USA verteidigen Schritt
Dan Kurtzer, US-Botschafter in Israel von 2001 bis 2005, kritisierte Netanyahu für persönliche Angriffe auf Obama. "Die Sprache, die gegen den Präsidenten der Vereinigten Staaten benutzt wird, ist etwas in dieser Form nie Dagewesenes", sagte er dem israelischen Armeesender am Montag. "Die Resolution richtet sich gegen Israels Siedlungspolitik, es ist keine Überraschung, dass die internationale Gemeinschaft stark dagegen ist, was Israel im Westjordanland tut", sagte Kurtzer. "Ein Verbündeter sollte nicht so eine Sprache gegen einen anderen Verbündeten verwenden, egal, wie wütend jemand ist. Das ist einfach nicht in Ordnung und inakzeptabel."

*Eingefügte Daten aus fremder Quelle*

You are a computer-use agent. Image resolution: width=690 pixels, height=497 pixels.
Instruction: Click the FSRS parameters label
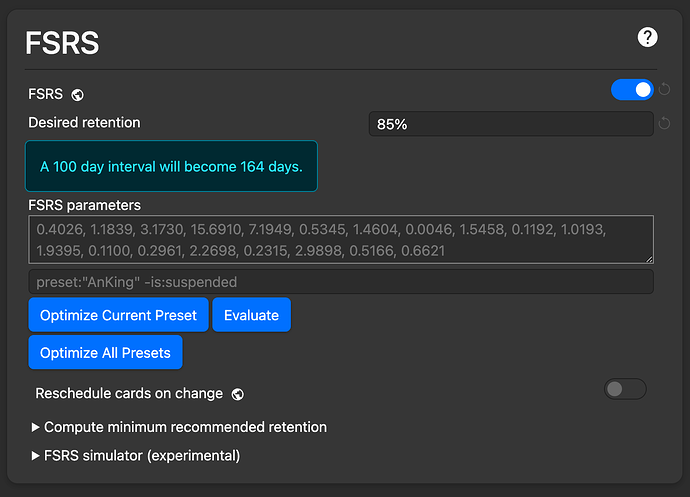tap(84, 205)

Die Botschafter von zehn der 14 Sicherheitsratsmitglieder wurden ins israelische Außenministerium zitiert. Das sagte Außenamtssprecher Emmanuel Nahshon der Nachrichtenagentur AFP. Nicht von der Protestmaßnahme betroffen waren Venezuela, Malaysia, der Senegal und Neuseeland - die vier Länder hatten den Resolutionstext eingebracht. Während der Senegal und Neuseeland keine Botschaften in Israel haben, unterhalten Venezuela und Malaysia keine diplomatischen Beziehungen zu Israel.

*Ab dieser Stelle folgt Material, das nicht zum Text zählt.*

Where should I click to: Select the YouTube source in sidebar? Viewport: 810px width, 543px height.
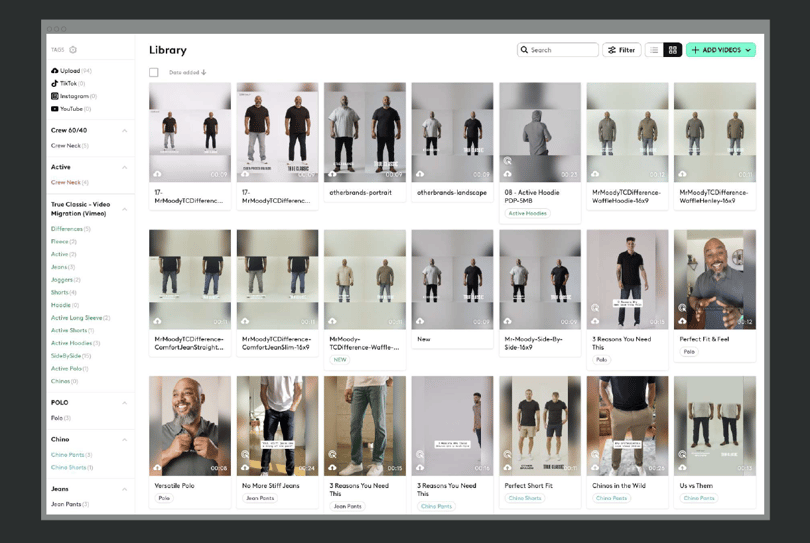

Der Senegal verteidigte sein Verhalten. Dies werde auch von der internationalen Gemeinschaft, besonders den muslimischen Nationen, begrüßt, sagte ein Regierungssprecher in Dakar am Sonntag im Staatsfernsehen. Israel hatte nach der Verabschiedung der Resolution seine Botschafter aus dem Senegal und Neuseeland für Konsultationen in die Heimat abberufen. Zudem lud Netanyahu den senegalesischen Außenminister wieder aus, der im Jänner Israel besuchen sollte, und stoppte alle Hilfsprogramme für den westafrikanischen Staat.
Konsequenzen der Resolution
Die Resolution ist nicht bindend, doch befürchten israelische Regierungsvertreter, dass sie die Möglichkeiten der Strafverfolgung des Internationalen Strafgerichtshofs (IStGH) erweitern könnte. Zudem könnte die Resolution Sanktionen auf Produkte aus jüdischen Siedlungen befördern.

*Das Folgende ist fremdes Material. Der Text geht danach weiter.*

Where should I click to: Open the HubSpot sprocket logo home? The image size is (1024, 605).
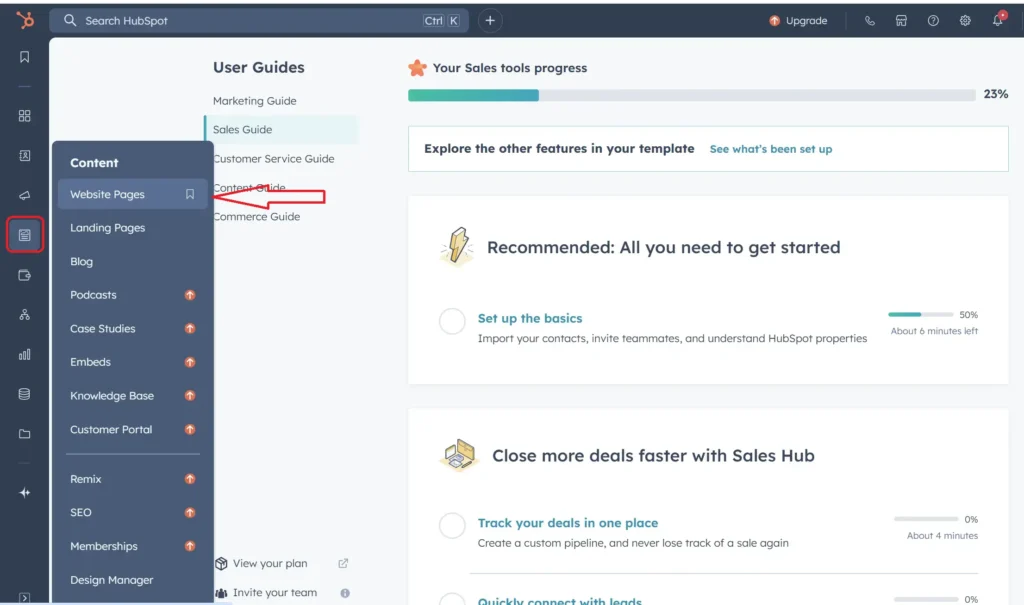click(x=25, y=20)
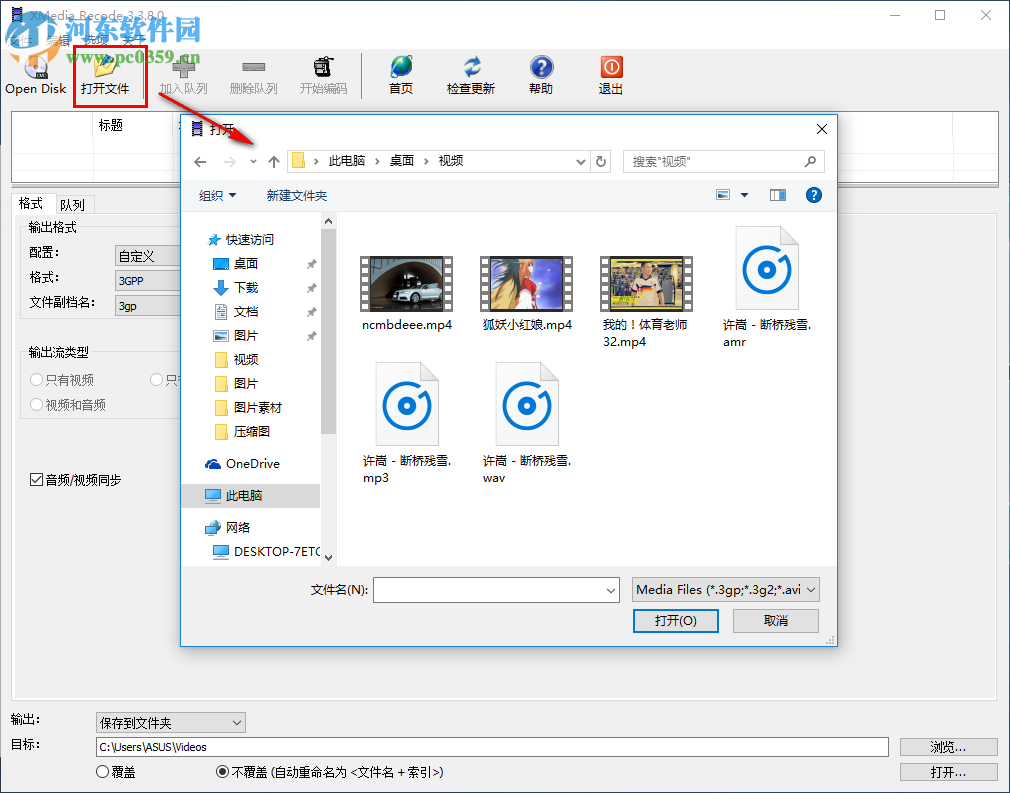The width and height of the screenshot is (1010, 793).
Task: Expand the 组织 menu in the dialog
Action: [x=216, y=195]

Unterdessen meldete das israelische Armeeradio, dass der israelische Verteidigungsminister Avigdor Lieberman einen Stopp der zivilen Zusammenarbeit mit den Palästinensern angeordnet habe. Die Sicherheitszusammenarbeit bleibe aber bestehen. Offiziell wurde der Bericht zunächst nicht kommentiert.
Die radikalislamische Palästinenserorganisation Hamas befürwortete die Resolution des UNO-Sicherheitsrats. Die Annahme des Textes sei eine "wichtige Entwicklung" in den internationalen Beziehungen, erklärte die im Gazastreifen herrschende palästinensische Organisation am Samstag. Die Europäische Union und die USA betrachten die Hamas als Terrororganisation. Diese erkennt den Staat Israel nicht an.
Israel unterscheidet zwischen rund 120 Siedlungen im Westjordanland, die mit Genehmigung der Regierung errichtet wurden, und rund 100 "wilden Siedlungen", die aber weitgehend geduldet werden. Nach internationalem Recht sind alle Siedlungen in den besetzten Gebieten illegal, und die internationale Gemeinschaft sieht die Siedlungen Hindernis für eine Friedensregelung an.